==== AVAILABLE RECORDS
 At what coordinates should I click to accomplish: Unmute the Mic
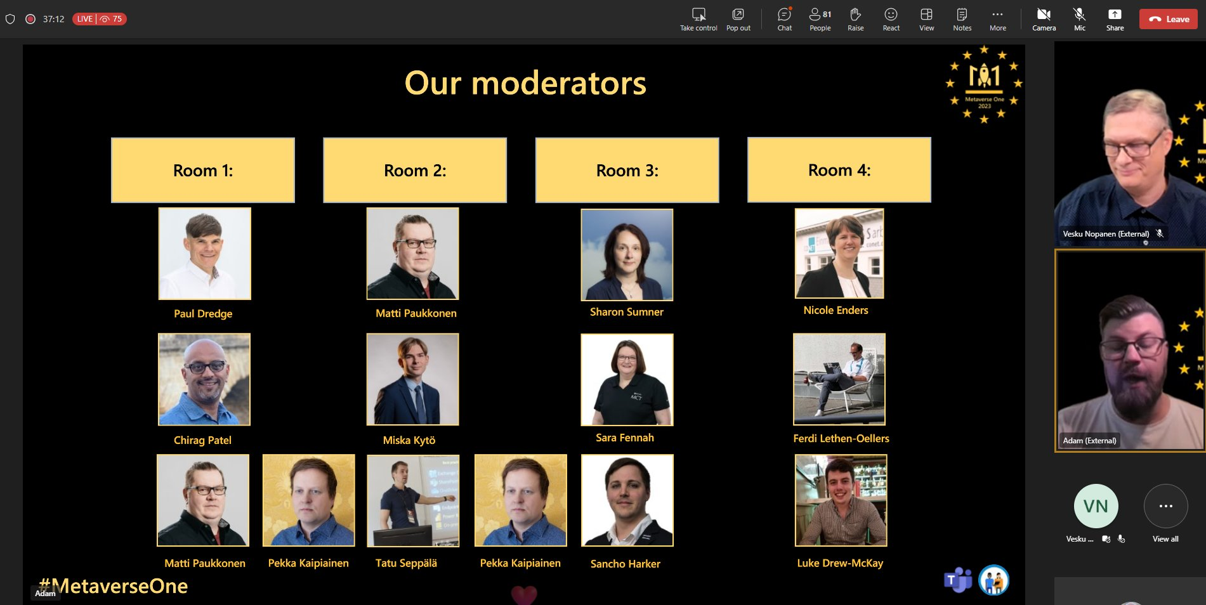[1079, 19]
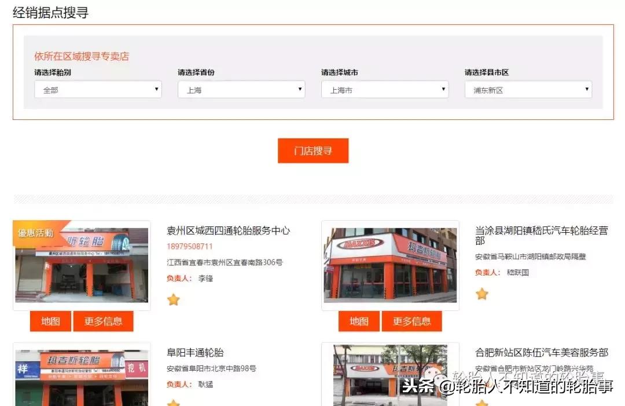Screen dimensions: 625x406
Task: Click the star rating icon under 李锋's store
Action: 173,299

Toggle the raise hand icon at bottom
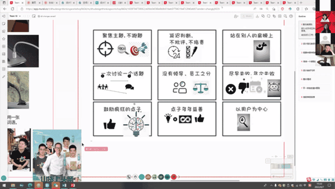coord(135,177)
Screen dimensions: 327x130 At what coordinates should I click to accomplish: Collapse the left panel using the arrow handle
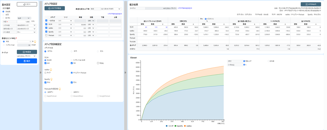40,72
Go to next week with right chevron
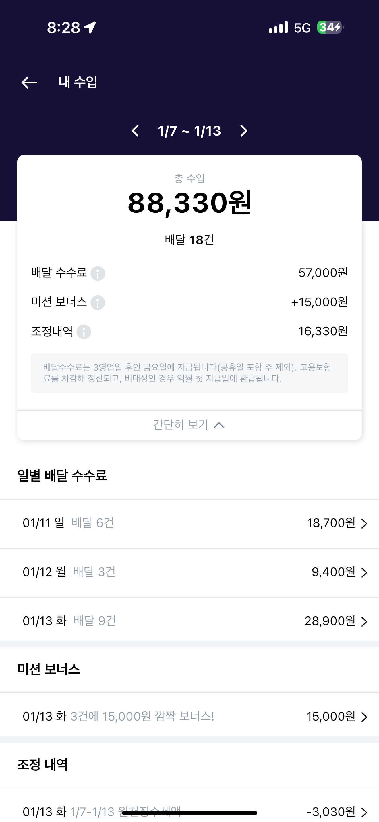 [x=244, y=131]
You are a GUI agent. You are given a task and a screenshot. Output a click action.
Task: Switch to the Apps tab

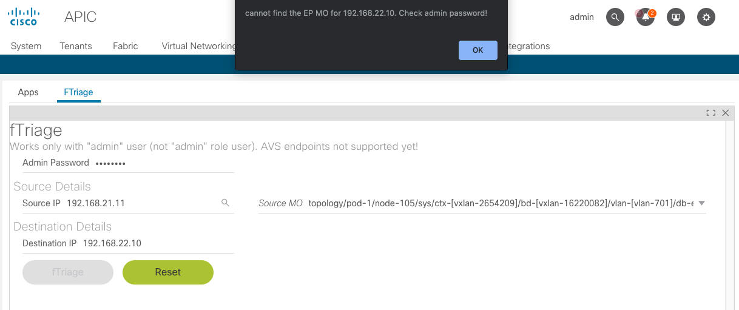click(x=29, y=92)
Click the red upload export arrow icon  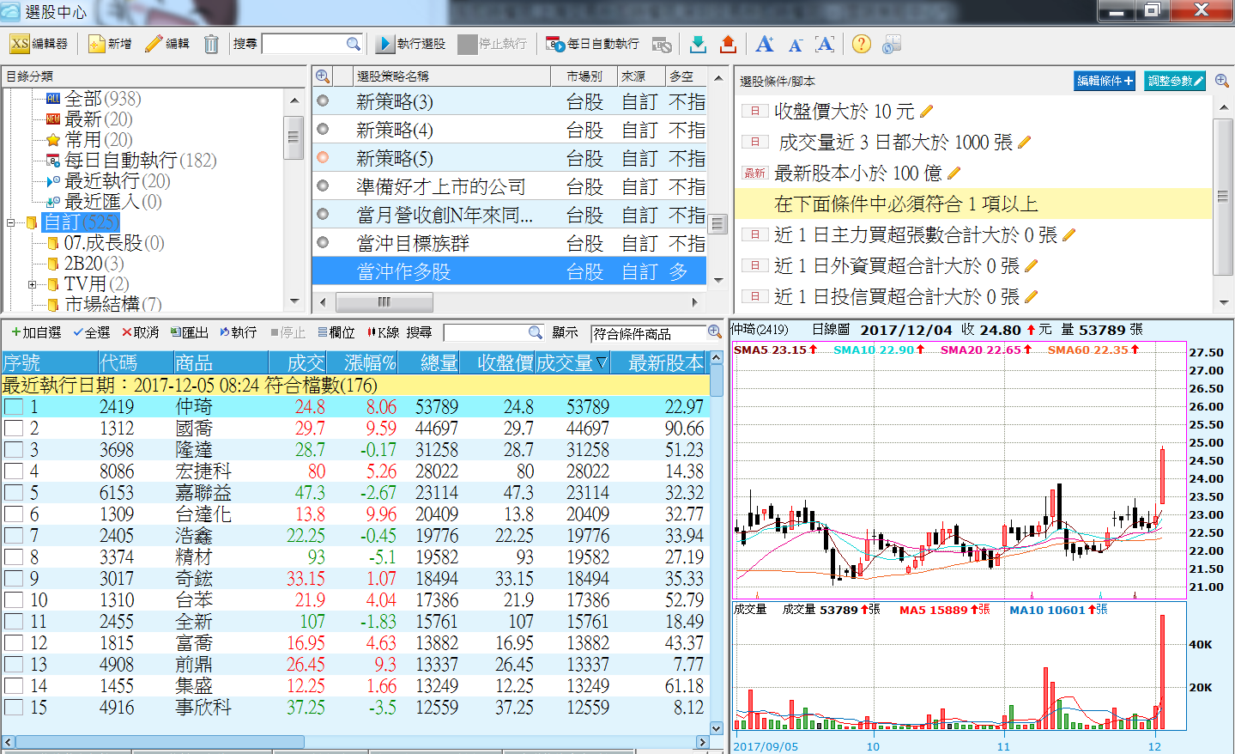728,44
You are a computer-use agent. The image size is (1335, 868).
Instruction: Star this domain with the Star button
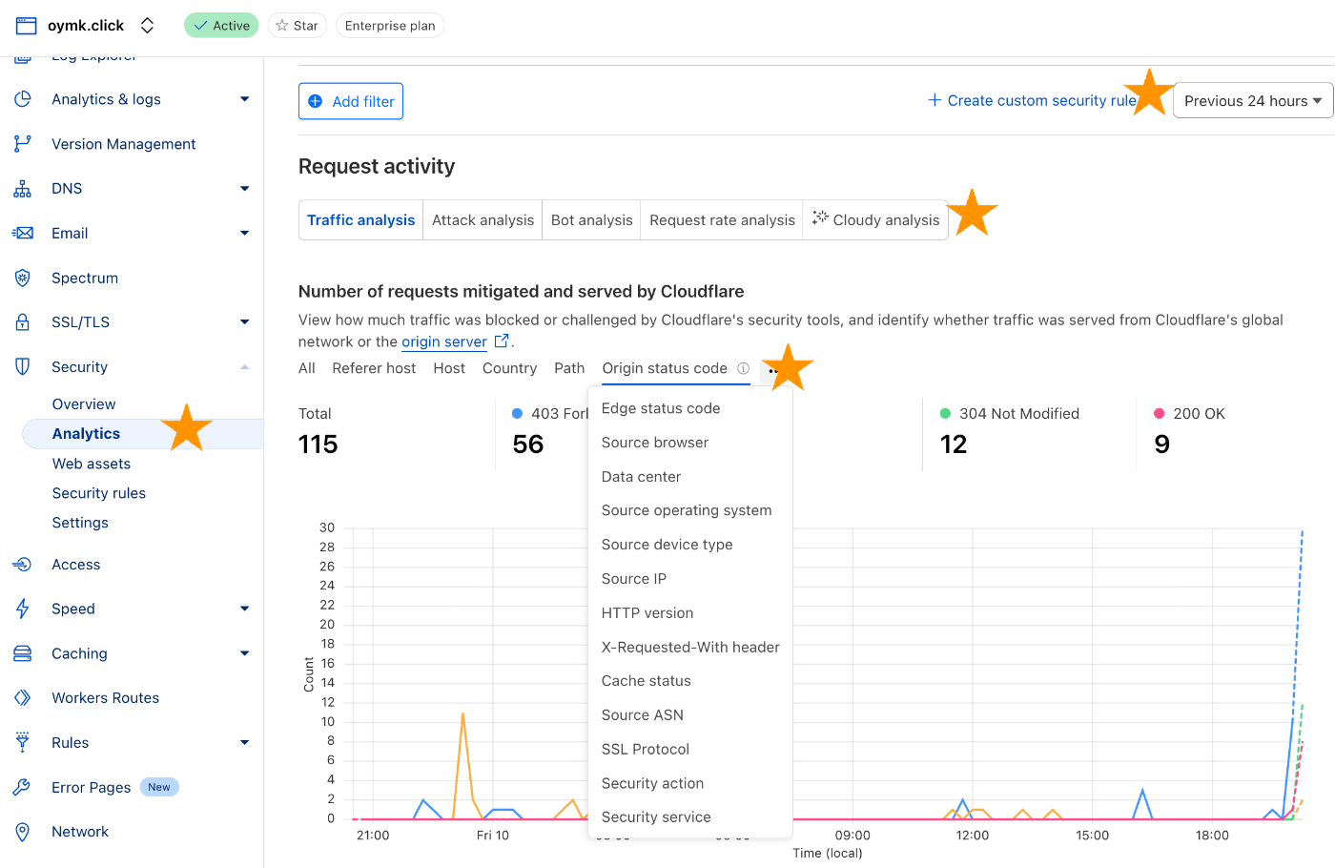coord(298,26)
========
### WORK TASK
Please reproduce the lines above from the one containing "Instruction: Star this" through the final line, exactly and inclusively, leaving out each picture.

### EXERCISE SOLUTION
Instruction: Star this domain with the Star button
coord(298,26)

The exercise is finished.